OOS 44-3 - Culling the sick and the young:  How predators, resources, and stage structure interact to spread disease in hosts

Thursday, August 11, 2011: 2:10 PM
15, Austin Convention Center
Spencer R. Hall, Department of Biology, Indiana University, Bloomington, IN, Manja P. Holland, University of Michigan, Ann Arbor, MI and Carla E. Cáceres, School of Integrative Biology, University of Illinois at Urbana-Champaign, Urbana, IL

The “healthy herds” hypothesis says that predators that selectively cull infected hosts can reduce disease prevalence in host populations.  Such connections between predators and epidemiology suggest exciting opportunities to control disease with top-down community ecology.  However, many predators also selectively cull juvenile hosts.  Here, we explore the possibility that such stage-structured preference of predators could actually spread disease.  Consider our focal case study of disease in the plankton.  In both Michigan and Indiana, we have shown that lakes with higher densities of the invertebrate predator Chaoborus spp. have larger epidemics of a virulent fungus (Metschnikowia bicuspidata) in populations of the zooplankton host (Daphnia dentifera), an important grazer on phytoplankton.  This predator also selectively preys upon juvenile hosts.  Adult hosts, meanwhile, are much more susceptible to the fungus (because they are bigger). Motivated and inspired by this natural history, we analyze at set of mathematical models that incorporate various assumptions about epidemiology of the host-parasite interaction, a stage-structured host, and possible competitive interactions between juvenile and adult hosts for a dynamic resource. 
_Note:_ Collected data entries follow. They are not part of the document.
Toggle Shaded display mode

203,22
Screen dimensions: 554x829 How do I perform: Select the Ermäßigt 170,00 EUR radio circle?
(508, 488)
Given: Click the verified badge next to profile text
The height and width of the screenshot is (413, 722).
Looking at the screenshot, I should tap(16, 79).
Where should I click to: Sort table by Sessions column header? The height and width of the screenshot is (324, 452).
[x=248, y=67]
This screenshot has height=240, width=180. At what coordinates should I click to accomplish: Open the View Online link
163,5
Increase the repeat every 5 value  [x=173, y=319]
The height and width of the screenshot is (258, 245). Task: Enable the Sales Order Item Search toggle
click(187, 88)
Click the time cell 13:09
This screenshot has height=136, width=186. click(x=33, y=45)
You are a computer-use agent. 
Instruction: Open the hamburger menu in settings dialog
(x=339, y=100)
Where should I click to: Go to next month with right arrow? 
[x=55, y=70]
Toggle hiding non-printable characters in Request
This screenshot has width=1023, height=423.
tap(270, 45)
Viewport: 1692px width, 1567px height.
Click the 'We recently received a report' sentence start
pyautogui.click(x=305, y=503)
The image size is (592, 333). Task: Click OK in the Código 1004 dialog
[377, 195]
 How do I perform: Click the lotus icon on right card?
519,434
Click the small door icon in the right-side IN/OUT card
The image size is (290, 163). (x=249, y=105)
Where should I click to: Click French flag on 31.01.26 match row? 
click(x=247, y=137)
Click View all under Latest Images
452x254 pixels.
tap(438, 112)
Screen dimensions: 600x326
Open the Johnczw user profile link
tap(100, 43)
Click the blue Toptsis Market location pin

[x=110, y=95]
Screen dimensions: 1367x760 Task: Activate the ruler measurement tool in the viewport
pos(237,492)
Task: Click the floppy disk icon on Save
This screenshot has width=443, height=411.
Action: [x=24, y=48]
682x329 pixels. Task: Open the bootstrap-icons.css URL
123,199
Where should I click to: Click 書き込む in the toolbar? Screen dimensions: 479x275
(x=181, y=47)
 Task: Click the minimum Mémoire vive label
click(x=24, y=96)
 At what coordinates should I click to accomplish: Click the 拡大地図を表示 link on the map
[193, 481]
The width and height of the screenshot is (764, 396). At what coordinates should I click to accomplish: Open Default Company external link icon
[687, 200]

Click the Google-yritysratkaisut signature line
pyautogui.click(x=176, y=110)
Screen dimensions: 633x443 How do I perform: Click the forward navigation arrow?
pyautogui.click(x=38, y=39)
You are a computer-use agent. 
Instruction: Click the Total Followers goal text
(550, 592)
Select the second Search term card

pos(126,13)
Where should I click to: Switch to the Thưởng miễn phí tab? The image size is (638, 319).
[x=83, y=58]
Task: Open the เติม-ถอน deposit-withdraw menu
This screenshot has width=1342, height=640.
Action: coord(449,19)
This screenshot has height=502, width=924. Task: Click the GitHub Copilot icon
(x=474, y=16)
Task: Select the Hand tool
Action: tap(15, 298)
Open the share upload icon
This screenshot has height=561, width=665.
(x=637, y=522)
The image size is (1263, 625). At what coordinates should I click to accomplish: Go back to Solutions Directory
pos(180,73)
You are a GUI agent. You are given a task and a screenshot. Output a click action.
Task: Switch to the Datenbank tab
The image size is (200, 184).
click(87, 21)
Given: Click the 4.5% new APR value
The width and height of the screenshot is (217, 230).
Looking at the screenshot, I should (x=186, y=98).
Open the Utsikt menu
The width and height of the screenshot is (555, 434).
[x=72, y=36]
We found that predators that selectively prey on juvenile hosts can either inhibit disease or enhance it, depending on feedbacks involving stage structure and resource competition.  The simplest scenarios consider a host with fixed development time between the juvenile and adult stages.  In these cases, the predator decreases three key disease indices – invasion success of the parasite (R0), infection prevalence, and density of infected hosts – especially when these predators preferentially cull infected hosts.  If juveniles consume environmental-distributed infectious stages of the parasite (e.g., spores), culling the young can enhance parasite invasion but still reduces disease prevalence.  However, if development time depends on resource abundance that itself depends on density of hosts, then culling the young can enhance all of the disease indices.  Now, culling the young elevates resource density, thereby accelerating development time of juveniles into adults (who are more susceptible).  More adults then enhance disease spread – especially when juveniles consume infectious stages without becoming sick.  These effects can operate even when predators selectively cull infected hosts.  Thus, predators can spread disease when top-down and bottom-up forces act simultaneously on stage-structured hosts and parasites.  Such results illustrate the power of taking a community ecology approach to studying disease.